Он только один раз остановился купить газеты у мальчишки, отчаянно кричавшего: «Экстренный выпуск!» И не тронулся в путь, пока не прочел заголовки и короткую заметку о новом грубом беззаконии анархистов в пригороде и смерти шефа полиции Мак-Даффи. Когда, положив газету возле себя, он тронулся с места, лицо его было спокойно и преисполнено достоинства. Созданная им организация работала со своей обычной четкостью. Расследование проведено, приказ отдан, и Мак-Даффи мертв.
Улыбка скользнула по его губам при мысли о ликовании группы Кэролайн Уорфилд — тех самых террористов, которым не хватило мужества самим уничтожить Мак-Даффи.
Лифт поднял Константина на последний этаж большого дома, он нажал кнопку. Молодая женщина, открывшая дверь, бросилась ему на шею и, расцеловав, засыпала восторженными русскими уменьшительными именами, а он в ответ называл ее Грунеи.
Груня была крепкой русской блондинкой, не лишенной тех здоровых цветов, которых недоставало ее гостю.
— Вам бы следовало предупредить меня по телефону, — с упреком говорила она, и ее английская речь была совершенно без акцента, совсем как у гостя. — Меня могло не быть дома. Вы появляетесь так редко, что я не знаю, когда и ожидать вас.
Он удобно уселся среди подушек на просторной кушетке у окна, положив рядом вечернюю газету.
— Ну, Груня, родная, ты не должна отчитывать меня, — сказал он, глядя на нее с нежной улыбкой. — Я же не принадлежу к числу несчастных питомцев вашего детсада, а потому не позволю тебе приказывать.

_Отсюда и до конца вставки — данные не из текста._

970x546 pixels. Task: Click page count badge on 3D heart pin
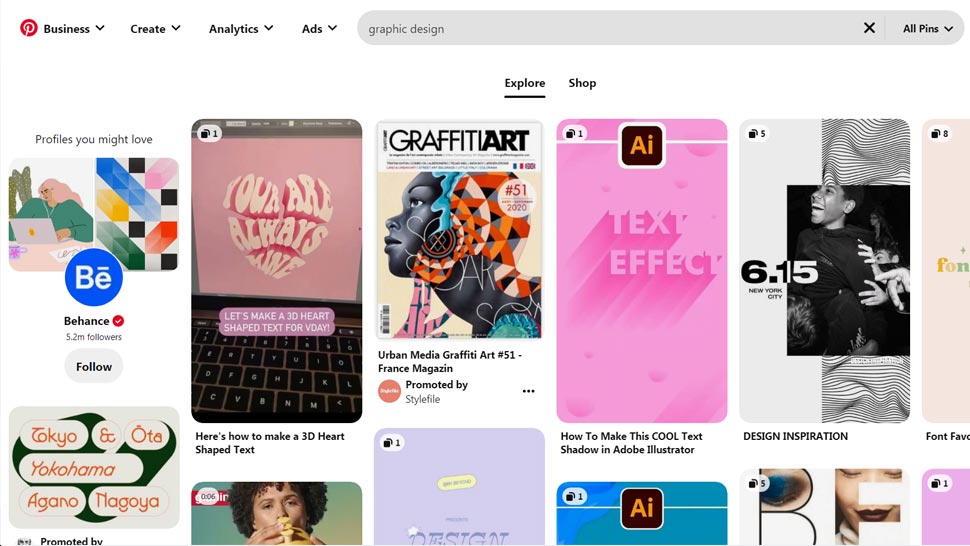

Я приехал в надежде застать тебя, да к тому же, хотелось опробовать новую машину. Не хочешь немного со мной прокатиться?
Она покачала головой:
— Не сегодня. В четыре я ожидаю гостя.
— Учтем, — он посмотрел на часы. — Кроме того, я хотел бы знать, вернешься ли ты домой к концу недели. Без нас обоих Эдж-Мур чувствует себя одиноко.

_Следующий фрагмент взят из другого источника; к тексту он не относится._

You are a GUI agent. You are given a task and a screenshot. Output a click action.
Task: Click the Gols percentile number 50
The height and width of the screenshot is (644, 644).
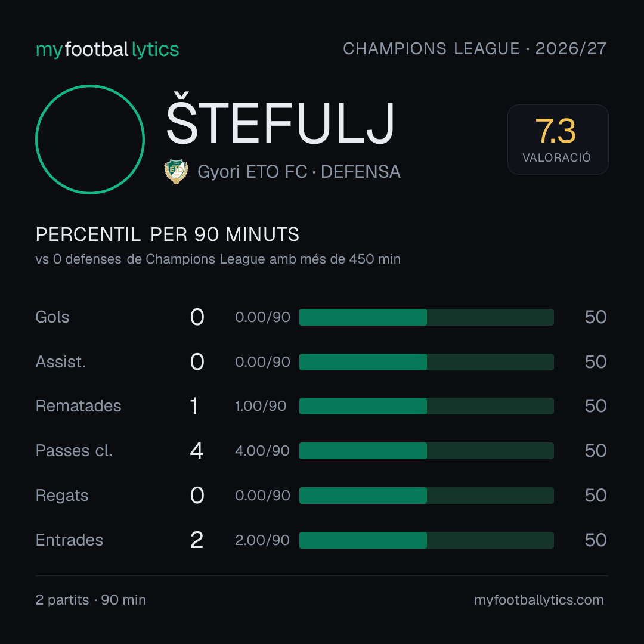(x=596, y=317)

— Меня не было три дня, — поджала она губы. — А вы, как сказала Гроссет, не были там целый месяц.
— Я был очень занят. Но теперь собираюсь отдохнуть целую неделю. Примусь за чтение. Между прочим, с чего это Гроссет понадобилось сообщать, что меня не было месяц?
— Занят, этот мучитель занят, очень похоже на вас. — Она рассмеялась и погладила его руку.
— Ты приедешь?
— Сегодня понедельник, — размышляла она. — Да, если... — посмотрела она лукаво, — ...если мне можно привезти на уик-энд одного моего друга. Уверена, он вам понравится.
— О! Это он, не так ли? Один, полагаю, из ваших длинноволосых социалистов?
— Нет, из коротковолосых. А вообще-то вам следовало быть осведомленнее и не повторять одну и ту же шутку. Ни разу в жизни не видела длинноволосых социалистов. А вы видели?
— Нет, но я видел, как они пьют пиво, — заявил он.
— А вот за это вас накажут, — она схватила подушку и угрожающе пошла на него. — Сейчас я дурь-то из вас выбью, как говорят мои ребятишки. Вот вам! Вот! Вот!
— Груня! Я протестую! — вскрикивал он между ударами. — так не годится. Нельзя так неуважительно обращаться с братом твоей матери. Я же уже старый...
— Ох! — развеселившаяся Груня, отбросив подушку, взяла его руку и посмотрела на пальцы. — Подумать только, ведь эти пальцы разрывали пополам колоду карт и гнули серебряные монеты.
— Теперь это все ушло. Они... совсем ослабли.
Она положила руку на его бицепсы.
— А ну-ка, напрягите их, — приказала она.
— Я... я не могу, — промямлил он. — Эх! У-у! Вот самое большее, на что я способен.
— Напрягите крепче! — крикнула она, топнув ногой.
Константин, сдавшись, подчинился, и по мере того, как бицепсы надувались под ее рукой, румянец восхищения заливал ее лицо.
— Как сталь, — прошептала она. — Но только живая сталь. Я бы погибла, если бы вы обрушили эту силищу на меня.